Power without restraint: juvenile justice in the Northern Territory
Opinion + AnalysisPolitics + Human Rights
BY Simon Longstaff The Ethics Centre 1 OCT 2012
The institutional abuse of children detained by the government of the Northern Territory is a bone-chilling example of what occurs when raw power is exercised without ethical restraint.
The scenes broadcast by the ABC’s Four Corners program in July 2016 were the stuff of nightmares – the kind of thing done by ‘other people’, in ‘other countries’, in ‘other circumstances’. But this nightmare became real, for us – here and now. The prime minister announced a Royal Commission to investigate what had happened and why.
But first, we need to look at the general conditions that made the unthinkable possible. Those conditions do not just apply in the context of juvenile ‘justice’ in the Northern Territory. Australian governments are responsible for the detention of people throughout our states and territories as well as on Manus Island and Nauru. In every case, there is a risk (and often a reality) of people with power exercising it in a manner that fails the test of the most basic standards of decency.
Every person who is detained deserves to be treated with a basic measure of respect – even those who committed the foulest crimes still retain their intrinsic dignity as a ‘person’.
Second, we need to reckon with arguments that the ‘ends justify the means’ and the prisoner or detainee is the author of their own fate – that they ‘deserve what they get’.
Normally, you would expect parliaments in a liberal democracy to place strict curbs on the exercise of power by government officials. But in recent years, the tendency has been to take the opposite path – to smooth the way for excess.
This has been done by creating numerous exceptions to the application of usual legal and ethical restraints that have been designed, over millennia, to tame power – such as judicial oversight, civil and criminal liability, media scrutiny and respect for individual rights like habeas corpus.
Australia has wide exemptions – for members of the intelligence services, for those detaining suspected terrorists, for detention centres and, as evidenced in the Four Corners report, for those guarding juvenile detainees in the Northern Territory.
Section 215 of the Northern Territory’s Youth Justice Act confers a wide-ranging immunity on virtually all people working with juvenile detainees. Specifically it says:
“The person is not civilly or criminally liable for an act done or omitted to be done by the person in good faith in the exercise or purported exercise of a power, or the performance or purported performance of a function, under this Act.”

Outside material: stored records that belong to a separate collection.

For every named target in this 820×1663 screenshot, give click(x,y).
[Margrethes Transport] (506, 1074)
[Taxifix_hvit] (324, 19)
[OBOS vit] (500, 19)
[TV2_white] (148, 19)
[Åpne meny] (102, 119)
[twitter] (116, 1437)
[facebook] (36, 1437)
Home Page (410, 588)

It is yet to be determined whether or not the behaviour revealed by Four Corners was done ‘in good faith’. If so, then the people responsible can never be held to account. The parliament of the Northern Territory has, for all intents and purposes, written a blank cheque.
Cultural failure is the responsibility of those in positions of authority. It cannot be addressed by lopping off the heads of a few ‘rotten apples’ buried in the depths of the barrel.
These provisions were likely enacted as part of a law-and-order campaign. It probably never occurred to legislators that children might be tear-gassed, bound to chairs (and all the rest) by their guards. I’ve no doubt they are now appalled at what has been done. But their lack of forethought does not lessen their responsibility for what they have made possible. It only deepens it.
Governments bear the ultimate responsibility for the treatment of those they detain. Such responsibilities cannot be outsourced. Every person who is detained deserves to be treated with a basic measure of respect – even those who committed the foulest crimes still retain their intrinsic dignity as a person. If we do not deny this for the worst of humanity, how can it be absent for children? They may be angry. They may be rebellious. They may be violent. Even so, they are children. Our children.
It is almost certainly the case that those responsible for abuse are not monsters. They will be just like most of us – most likely unable to conceive of treating their own children as they have those in detention. It’s an age-old puzzle. How can basically good people end up doing such terrible deeds?
It will be revealing to see if we take a wider look at what made this national disgrace possible and ask where else the same seeds have been planted.
There are a number of factors that were likely at work here:
- The guards could have been conditioned to look at their task through a purely legal lens – ‘if it’s not illegal it’s not wrong’.
- An element of tribalism – people conforming to the norms of a tight (usually isolated) group that overwhelms the dictates of individual conscience.
- A belief they were serving a ‘higher good’ (law and order) and their child victims deserved harsh treatment.
- A belief that the methods employed were ‘best practice’ sanctioned by a ‘respected authority’.
- A sense the children were not deserving of basic respect because they were ‘not like us’ – most likely linked to their Aboriginality.
- And most importantly, people within the group may have questioned what was being done while lacking the moral courage to speak out for fear (usually well-founded) of retribution.
Cultural failure is the responsibility of those in positions of authority. It cannot be addressed by lopping off the heads of a few ‘rotten apples’ buried in the depths of the barrel. Instead, we need to look at the ‘rotten barrel’ – and who made and maintained it.
How we respond to this issue will tell us a lot about Australia and its people. In particular, it will be revealing to see if we take a wider look at what made this national disgrace possible and ask where else the same seeds have been planted.